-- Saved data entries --
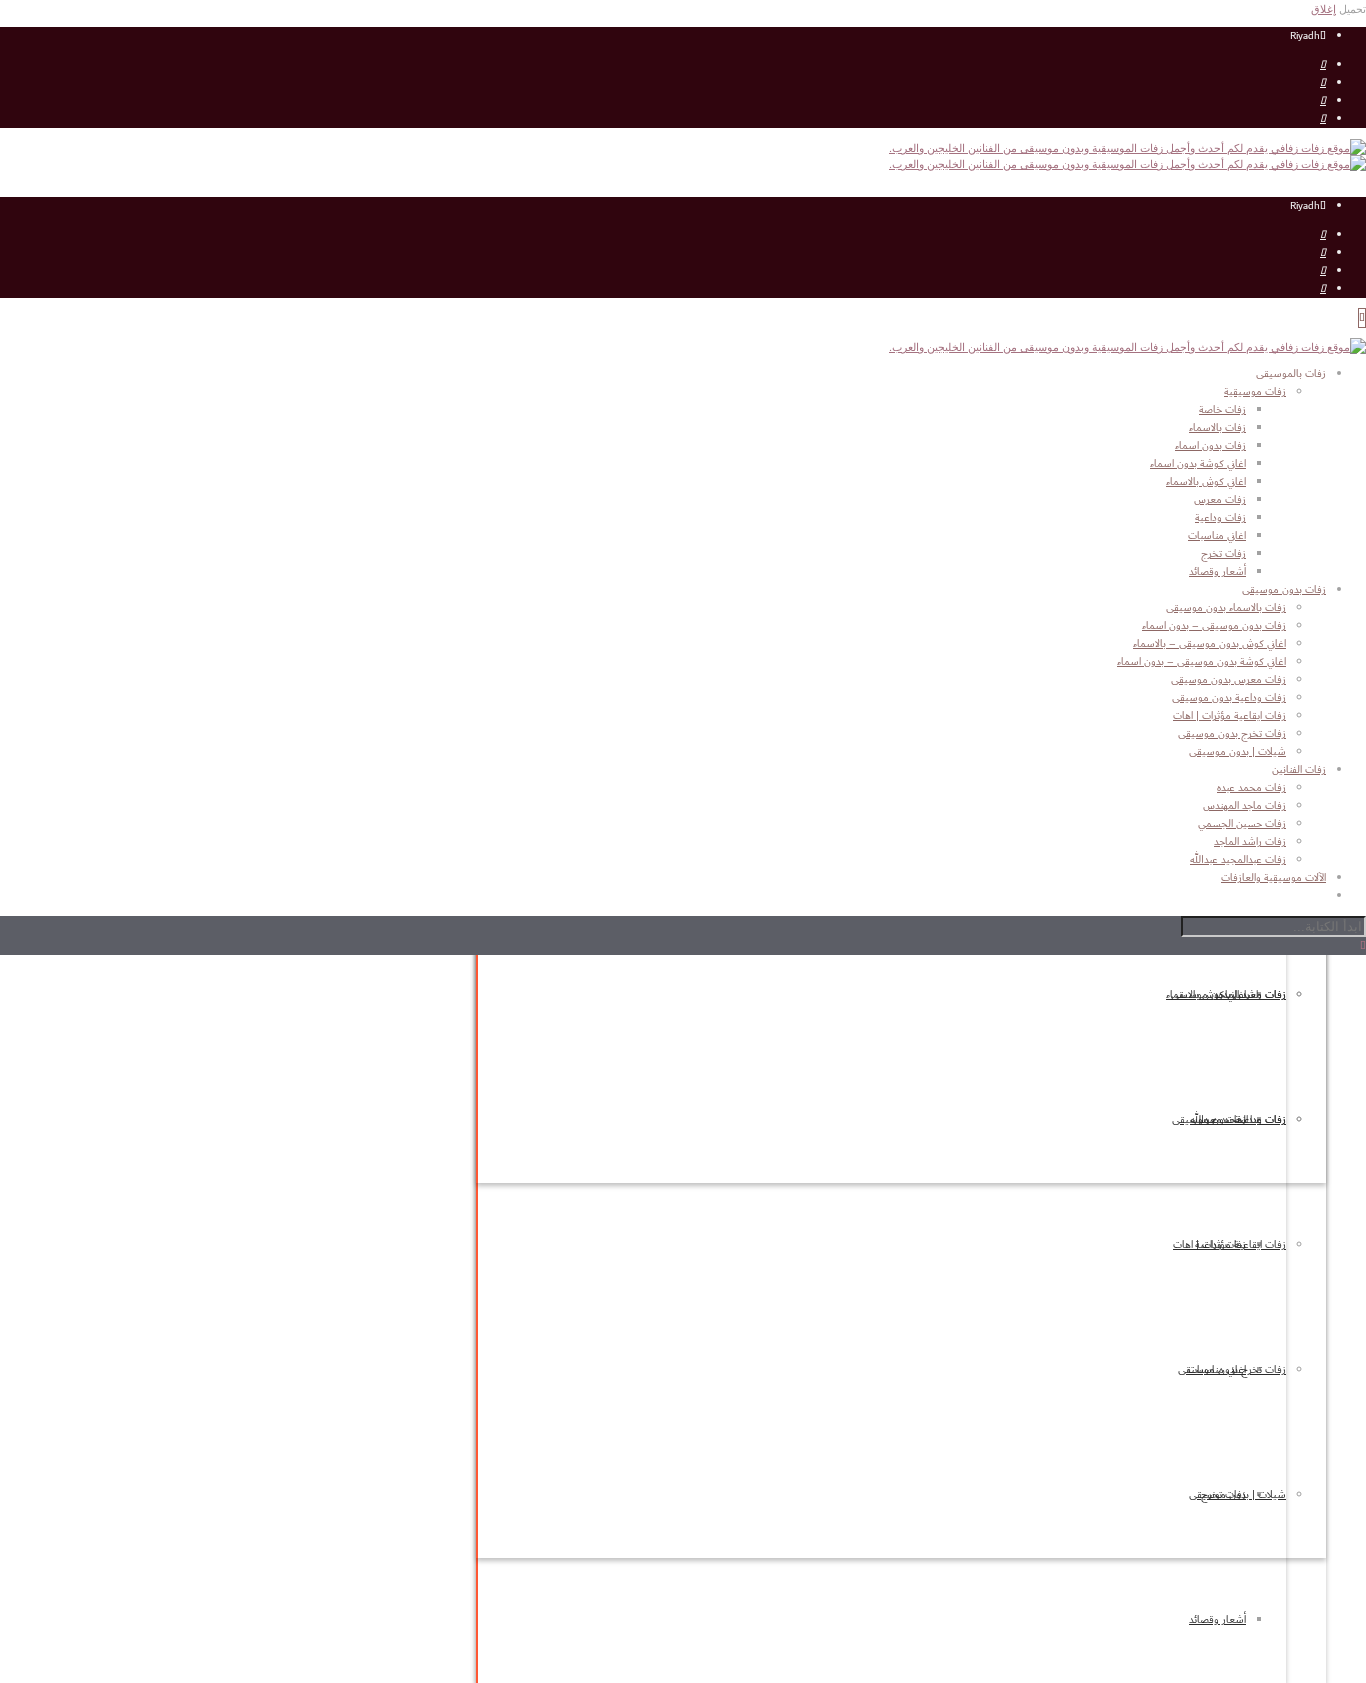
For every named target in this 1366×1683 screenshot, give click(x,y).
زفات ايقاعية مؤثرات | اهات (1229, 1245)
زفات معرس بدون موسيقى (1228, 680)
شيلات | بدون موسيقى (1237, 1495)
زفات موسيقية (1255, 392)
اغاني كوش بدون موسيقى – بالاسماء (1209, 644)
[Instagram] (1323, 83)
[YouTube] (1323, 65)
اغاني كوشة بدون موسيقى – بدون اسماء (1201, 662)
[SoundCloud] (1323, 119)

-- Problem to work on --
Every line above should be retyped exactly; the pictures do not belong in the copy.

-- Solution to this exercise --
For every named target in this 1366×1683 screenshot, give click(x,y).
زفات ايقاعية مؤثرات | اهات (1229, 1245)
زفات معرس بدون موسيقى (1228, 680)
شيلات | بدون موسيقى (1237, 1495)
زفات موسيقية (1255, 392)
اغاني كوش بدون موسيقى – بالاسماء (1209, 644)
[Instagram] (1323, 83)
[YouTube] (1323, 65)
اغاني كوشة بدون موسيقى – بدون اسماء (1201, 662)
[SoundCloud] (1323, 119)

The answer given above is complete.